[The task]: Give back the whole listing exactly as shown.

[Record excerpts]:
────────────────

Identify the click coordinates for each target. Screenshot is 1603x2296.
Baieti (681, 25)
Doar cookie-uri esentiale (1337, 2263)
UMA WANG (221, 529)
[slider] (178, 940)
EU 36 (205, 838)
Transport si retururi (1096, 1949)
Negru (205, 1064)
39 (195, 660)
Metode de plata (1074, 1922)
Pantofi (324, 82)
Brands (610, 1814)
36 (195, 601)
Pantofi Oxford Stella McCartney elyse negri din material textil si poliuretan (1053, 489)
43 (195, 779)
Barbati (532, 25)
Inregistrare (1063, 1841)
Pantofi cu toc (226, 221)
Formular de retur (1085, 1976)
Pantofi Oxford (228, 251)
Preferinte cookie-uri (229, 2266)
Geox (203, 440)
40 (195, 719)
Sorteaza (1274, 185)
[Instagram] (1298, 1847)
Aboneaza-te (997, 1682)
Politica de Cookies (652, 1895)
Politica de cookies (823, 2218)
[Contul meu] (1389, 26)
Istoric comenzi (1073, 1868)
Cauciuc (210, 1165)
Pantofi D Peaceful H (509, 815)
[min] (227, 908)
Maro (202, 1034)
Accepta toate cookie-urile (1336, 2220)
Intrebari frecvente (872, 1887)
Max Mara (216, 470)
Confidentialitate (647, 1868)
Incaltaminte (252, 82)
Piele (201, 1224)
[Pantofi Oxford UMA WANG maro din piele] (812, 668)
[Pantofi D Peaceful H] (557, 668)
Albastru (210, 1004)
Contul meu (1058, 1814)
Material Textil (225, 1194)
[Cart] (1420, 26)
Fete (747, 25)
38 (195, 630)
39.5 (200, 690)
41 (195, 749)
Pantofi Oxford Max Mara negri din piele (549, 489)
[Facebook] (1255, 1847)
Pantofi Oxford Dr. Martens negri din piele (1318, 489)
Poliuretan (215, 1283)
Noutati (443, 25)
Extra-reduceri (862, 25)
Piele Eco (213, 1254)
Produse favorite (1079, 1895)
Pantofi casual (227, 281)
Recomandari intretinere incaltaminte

────────────────

[Task result]:
Identify the click coordinates for each target. Screenshot is 1603x2296.
Baieti (681, 25)
Doar cookie-uri esentiale (1337, 2263)
UMA WANG (221, 529)
[slider] (178, 940)
EU 36 (205, 838)
Transport si retururi (1096, 1949)
Negru (205, 1064)
39 (195, 660)
Metode de plata (1074, 1922)
Pantofi (324, 82)
Brands (610, 1814)
36 (195, 601)
Pantofi Oxford Stella McCartney elyse negri din material textil si poliuretan (1053, 489)
43 (195, 779)
Barbati (532, 25)
Inregistrare (1063, 1841)
Pantofi cu toc (226, 221)
Formular de retur (1085, 1976)
Pantofi Oxford (228, 251)
Preferinte cookie-uri (229, 2266)
Geox (203, 440)
40 (195, 719)
Sorteaza (1274, 185)
[Instagram] (1298, 1847)
Aboneaza-te (997, 1682)
Politica de Cookies (652, 1895)
Politica de cookies (823, 2218)
[Contul meu] (1389, 26)
Istoric comenzi (1073, 1868)
Cauciuc (210, 1165)
Pantofi D Peaceful H (509, 815)
[min] (227, 908)
Maro (202, 1034)
Accepta toate cookie-urile (1336, 2220)
Intrebari frecvente (872, 1887)
Max Mara (216, 470)
Confidentialitate (647, 1868)
Incaltaminte (252, 82)
Piele (201, 1224)
[Pantofi Oxford UMA WANG maro din piele] (812, 668)
[Pantofi D Peaceful H] (557, 668)
Albastru (210, 1004)
Contul meu (1058, 1814)
Material Textil (225, 1194)
[Cart] (1420, 26)
Fete (747, 25)
38 (195, 630)
39.5 (200, 690)
41 (195, 749)
Pantofi Oxford Max Mara negri din piele (549, 489)
[Facebook] (1255, 1847)
Pantofi Oxford Dr. Martens negri din piele (1318, 489)
Poliuretan (215, 1283)
Noutati (443, 25)
Extra-reduceri (862, 25)
Piele Eco (213, 1254)
Produse favorite (1079, 1895)
Pantofi casual (227, 281)
Recomandari intretinere incaltaminte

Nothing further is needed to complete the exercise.